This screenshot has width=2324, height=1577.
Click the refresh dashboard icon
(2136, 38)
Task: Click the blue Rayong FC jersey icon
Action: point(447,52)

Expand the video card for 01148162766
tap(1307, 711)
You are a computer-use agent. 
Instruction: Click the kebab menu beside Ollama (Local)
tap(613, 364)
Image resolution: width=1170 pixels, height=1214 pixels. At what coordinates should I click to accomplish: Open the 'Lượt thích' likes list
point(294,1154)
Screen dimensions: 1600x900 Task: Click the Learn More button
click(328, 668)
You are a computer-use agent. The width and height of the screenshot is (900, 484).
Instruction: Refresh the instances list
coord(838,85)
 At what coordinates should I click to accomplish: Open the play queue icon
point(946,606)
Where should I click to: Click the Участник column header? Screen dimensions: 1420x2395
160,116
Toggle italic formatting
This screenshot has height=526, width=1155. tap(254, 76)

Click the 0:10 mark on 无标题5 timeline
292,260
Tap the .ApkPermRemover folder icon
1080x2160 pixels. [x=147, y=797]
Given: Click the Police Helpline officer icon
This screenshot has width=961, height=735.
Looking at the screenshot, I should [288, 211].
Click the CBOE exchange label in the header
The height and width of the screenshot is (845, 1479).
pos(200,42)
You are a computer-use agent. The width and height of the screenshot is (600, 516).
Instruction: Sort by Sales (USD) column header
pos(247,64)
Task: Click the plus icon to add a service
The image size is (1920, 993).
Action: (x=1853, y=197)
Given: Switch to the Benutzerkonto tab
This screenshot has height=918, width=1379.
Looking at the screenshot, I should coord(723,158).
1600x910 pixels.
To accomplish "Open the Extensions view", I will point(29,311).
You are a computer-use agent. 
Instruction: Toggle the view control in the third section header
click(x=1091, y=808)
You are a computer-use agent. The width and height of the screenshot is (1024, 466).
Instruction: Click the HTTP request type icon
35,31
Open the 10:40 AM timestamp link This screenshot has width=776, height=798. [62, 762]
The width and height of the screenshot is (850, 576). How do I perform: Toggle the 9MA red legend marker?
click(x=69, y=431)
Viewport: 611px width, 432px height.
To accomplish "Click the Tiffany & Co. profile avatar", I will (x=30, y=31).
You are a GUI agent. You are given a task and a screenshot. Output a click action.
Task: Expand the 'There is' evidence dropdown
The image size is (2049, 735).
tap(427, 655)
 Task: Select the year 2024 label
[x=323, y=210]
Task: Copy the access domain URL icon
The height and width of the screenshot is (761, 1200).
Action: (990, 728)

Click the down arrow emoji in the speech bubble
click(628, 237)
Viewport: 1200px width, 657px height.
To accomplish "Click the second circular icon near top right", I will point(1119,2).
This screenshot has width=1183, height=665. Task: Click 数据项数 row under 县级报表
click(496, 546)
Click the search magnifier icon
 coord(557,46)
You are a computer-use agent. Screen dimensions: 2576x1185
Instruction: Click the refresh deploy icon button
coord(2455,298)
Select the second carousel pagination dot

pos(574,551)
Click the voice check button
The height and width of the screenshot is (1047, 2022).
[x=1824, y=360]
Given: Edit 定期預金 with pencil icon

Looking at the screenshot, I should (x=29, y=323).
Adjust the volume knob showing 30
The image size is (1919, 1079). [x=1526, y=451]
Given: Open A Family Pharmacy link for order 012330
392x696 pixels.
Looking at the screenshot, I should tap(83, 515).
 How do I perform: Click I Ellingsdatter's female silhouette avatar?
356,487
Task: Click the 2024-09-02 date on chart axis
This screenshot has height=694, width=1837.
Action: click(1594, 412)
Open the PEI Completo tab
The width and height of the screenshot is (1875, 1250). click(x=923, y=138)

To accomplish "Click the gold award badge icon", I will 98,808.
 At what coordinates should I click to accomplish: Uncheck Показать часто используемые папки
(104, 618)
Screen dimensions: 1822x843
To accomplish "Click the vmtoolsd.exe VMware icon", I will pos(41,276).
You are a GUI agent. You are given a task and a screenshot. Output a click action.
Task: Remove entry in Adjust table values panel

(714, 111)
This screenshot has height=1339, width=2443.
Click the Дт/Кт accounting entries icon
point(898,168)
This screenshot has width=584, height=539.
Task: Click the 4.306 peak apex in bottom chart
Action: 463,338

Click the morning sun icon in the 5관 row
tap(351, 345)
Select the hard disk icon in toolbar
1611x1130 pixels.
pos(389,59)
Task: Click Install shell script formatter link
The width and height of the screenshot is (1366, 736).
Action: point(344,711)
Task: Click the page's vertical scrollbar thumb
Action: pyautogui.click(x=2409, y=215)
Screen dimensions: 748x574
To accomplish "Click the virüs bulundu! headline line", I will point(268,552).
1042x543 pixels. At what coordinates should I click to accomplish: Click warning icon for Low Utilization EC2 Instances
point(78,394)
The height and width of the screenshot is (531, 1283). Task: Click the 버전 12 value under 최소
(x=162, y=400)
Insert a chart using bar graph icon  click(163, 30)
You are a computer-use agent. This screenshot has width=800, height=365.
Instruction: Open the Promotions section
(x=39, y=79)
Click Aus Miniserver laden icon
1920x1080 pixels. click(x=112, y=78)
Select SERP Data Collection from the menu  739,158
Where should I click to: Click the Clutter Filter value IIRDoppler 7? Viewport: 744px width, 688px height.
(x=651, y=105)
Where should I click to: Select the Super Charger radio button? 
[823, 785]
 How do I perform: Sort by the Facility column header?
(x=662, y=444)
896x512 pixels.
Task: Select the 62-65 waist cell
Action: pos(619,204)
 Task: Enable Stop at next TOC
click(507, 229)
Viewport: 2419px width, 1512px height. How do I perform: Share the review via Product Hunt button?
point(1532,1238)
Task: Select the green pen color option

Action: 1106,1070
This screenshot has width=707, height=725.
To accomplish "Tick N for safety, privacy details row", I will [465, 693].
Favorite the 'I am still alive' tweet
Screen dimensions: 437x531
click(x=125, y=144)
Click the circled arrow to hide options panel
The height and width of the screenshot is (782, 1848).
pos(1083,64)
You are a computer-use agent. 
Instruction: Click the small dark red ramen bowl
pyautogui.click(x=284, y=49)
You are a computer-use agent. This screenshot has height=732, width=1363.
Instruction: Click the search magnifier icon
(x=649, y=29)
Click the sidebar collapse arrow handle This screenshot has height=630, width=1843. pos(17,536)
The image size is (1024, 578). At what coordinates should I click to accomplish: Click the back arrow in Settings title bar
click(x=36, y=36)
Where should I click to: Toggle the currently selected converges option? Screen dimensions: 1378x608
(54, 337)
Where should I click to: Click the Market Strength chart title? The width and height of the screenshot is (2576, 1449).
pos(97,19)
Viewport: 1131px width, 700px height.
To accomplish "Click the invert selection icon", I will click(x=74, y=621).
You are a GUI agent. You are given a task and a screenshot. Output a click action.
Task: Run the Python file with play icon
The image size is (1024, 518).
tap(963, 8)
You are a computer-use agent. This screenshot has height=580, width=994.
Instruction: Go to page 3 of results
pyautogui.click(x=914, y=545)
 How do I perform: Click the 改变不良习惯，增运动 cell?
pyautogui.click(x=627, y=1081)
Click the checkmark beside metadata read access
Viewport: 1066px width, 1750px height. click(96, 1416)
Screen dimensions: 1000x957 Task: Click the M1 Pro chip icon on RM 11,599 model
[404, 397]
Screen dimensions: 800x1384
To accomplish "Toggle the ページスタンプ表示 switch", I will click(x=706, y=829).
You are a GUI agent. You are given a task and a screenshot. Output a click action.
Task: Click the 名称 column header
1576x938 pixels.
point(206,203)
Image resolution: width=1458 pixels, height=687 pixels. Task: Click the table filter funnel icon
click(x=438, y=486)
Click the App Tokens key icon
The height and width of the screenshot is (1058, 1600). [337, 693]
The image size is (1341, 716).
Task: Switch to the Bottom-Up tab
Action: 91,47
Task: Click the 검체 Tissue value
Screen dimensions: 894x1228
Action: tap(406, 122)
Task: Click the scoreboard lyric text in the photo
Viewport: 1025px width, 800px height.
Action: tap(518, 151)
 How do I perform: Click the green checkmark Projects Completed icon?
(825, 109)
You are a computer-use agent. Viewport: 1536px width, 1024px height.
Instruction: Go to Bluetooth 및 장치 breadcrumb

☆ ☆ ☆ ☆ ☆ ☆ ☆

§ Task instructions
Reproduce the items from the line containing "Screen dimensions: 1600x900" through the line containing "point(946,606)", substituting "instances table" for "instances list" and keeping all else unchanged.

§ Solution for this problem
Screen dimensions: 1600x900 Task: Click the Learn More button
click(328, 668)
You are a computer-use agent. The width and height of the screenshot is (900, 484).
Instruction: Refresh the instances table
coord(838,85)
 At what coordinates should I click to accomplish: Open the play queue icon
point(946,606)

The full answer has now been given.